The city promises that the converted park will continue to honor that history.
“Primarily with the funds available, they will be constructing updates, repairing and replacing pavers (and) opening up the park as a gathering place. But they will be retaining the historic and cultural elements of that park,” said Mark Elder, an analyst in the city’s office of economic development.
Developer Sudha Tokala’s Douglas Market Development is renovating four buildings near the park — a medical school called the Kansas Health Science Center, a culinary arts school, student housing and an AC Marriott hotel. The city’s plan calls for making the park a gathering space for both the general public and medical students.
Elder said the redevelopment plan for Douglas Market Development complex is estimated to cost $75 million.
As part of a development agreement, the city will use $1.3 million in Tax Increment Financing, or TIF, to expand the park named after Lewis. TIF financing diverts property taxes that otherwise would have gone to the city, county and school district to finance infrastructure improvements in a redevelopment district.
“Those (dollars) will be guaranteed by the developer,” Elder said.
The park is tucked between two buildings in the Center City South Redevelopment District along Douglas between Broadway and Market.
The city will buy a building to the east of the park that’s set to be demolished. Once that building is cleared, much of the footprint will be taken up by a stairway into the Kansas Health Science Center, a preliminary drawing of the park shows, although a final design of the renovation has not been completed.
Tokala’s plans call for opening the Kansas Health Science Center, a school of osteopathic medicine, in the former State Office Building at 130 S. Market and 230 E. William by 2022. Across the street at 209 E. William , a 119-unit student housing facility would open in the former Sutton Place office building.
At Douglas and Broadway, the Broadway Plaza Building would open as a full-service hotel no later than December 31, 2021.
The former Henry’s building on the northeast corner of William and Broadway would be turned into a culinary arts school.
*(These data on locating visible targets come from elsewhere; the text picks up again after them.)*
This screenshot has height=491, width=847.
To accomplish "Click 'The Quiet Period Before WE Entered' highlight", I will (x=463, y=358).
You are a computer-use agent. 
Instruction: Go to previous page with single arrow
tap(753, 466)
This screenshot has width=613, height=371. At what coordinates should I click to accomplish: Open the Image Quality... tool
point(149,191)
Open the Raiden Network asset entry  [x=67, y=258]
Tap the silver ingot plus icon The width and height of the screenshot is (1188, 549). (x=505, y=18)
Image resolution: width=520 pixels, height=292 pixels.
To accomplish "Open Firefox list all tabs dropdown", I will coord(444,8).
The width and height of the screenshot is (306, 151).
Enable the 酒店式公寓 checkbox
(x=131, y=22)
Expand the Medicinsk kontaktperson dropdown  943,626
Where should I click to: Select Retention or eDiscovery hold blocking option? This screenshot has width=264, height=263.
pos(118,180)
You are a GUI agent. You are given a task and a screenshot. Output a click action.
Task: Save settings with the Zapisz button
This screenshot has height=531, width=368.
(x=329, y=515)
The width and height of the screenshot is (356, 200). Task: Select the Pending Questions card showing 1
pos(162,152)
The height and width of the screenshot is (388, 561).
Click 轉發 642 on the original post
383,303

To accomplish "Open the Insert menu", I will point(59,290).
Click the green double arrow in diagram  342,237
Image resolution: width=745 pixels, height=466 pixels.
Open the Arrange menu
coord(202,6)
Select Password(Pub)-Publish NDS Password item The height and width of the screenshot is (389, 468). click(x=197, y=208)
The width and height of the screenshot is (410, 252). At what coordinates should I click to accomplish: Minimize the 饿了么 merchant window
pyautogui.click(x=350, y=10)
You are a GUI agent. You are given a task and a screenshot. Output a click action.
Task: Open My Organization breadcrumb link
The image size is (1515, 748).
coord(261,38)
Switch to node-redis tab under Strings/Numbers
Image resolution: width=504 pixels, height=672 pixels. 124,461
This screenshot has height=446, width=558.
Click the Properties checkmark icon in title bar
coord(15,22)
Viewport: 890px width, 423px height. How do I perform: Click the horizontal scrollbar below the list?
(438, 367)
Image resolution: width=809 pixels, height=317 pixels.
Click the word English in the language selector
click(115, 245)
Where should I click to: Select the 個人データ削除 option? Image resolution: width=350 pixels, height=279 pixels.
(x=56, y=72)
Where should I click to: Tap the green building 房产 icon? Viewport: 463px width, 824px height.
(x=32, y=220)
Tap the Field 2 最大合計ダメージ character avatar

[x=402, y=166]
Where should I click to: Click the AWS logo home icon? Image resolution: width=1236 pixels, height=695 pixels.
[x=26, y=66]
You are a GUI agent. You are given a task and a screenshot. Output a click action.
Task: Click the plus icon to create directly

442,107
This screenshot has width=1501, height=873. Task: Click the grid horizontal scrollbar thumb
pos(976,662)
Chester I. Lewis Reflection Square Park joins other downtown parks — such as Naftzger Park and Delano Park — that have been renovated into entryways for private businesses as the city works to revitalize its core and promote redevelopment.
Delano Park on the west bank of the Arkansas River at Douglas and McLean has been transformed into a riverfront plaza for the River Vista Apartments. Naftzger Park was gutted and given a more open layout at Douglas and St. Francis, where the east perimeter of the park has been turned into a lawn and walkable frontage for new businesses in the Spaghetti Works redevelopment.
Elder said the design will be vetted before any construction starts.
“The process is going to be led by a committee that’s comprised of community stakeholders,” Elder said. “There will be public engagement on the redesign of the park, and the entire design and construction would be coordinated and timed with the Kansas Health Science construction to make sure that they open near the same time and not interfere with each other’s project.”
Council member Brandon Johnson called it “an exciting project,” and said the public involvement in the project will be key to its success.
“I’m looking forward to getting to work with Troy (Houtman) and community stakeholders on what an improved Chester Lewis Reflection Park could look like,” Johnson said. “It’s an exciting project, as well as everything else going on with this development, so I’m looking forward to that.”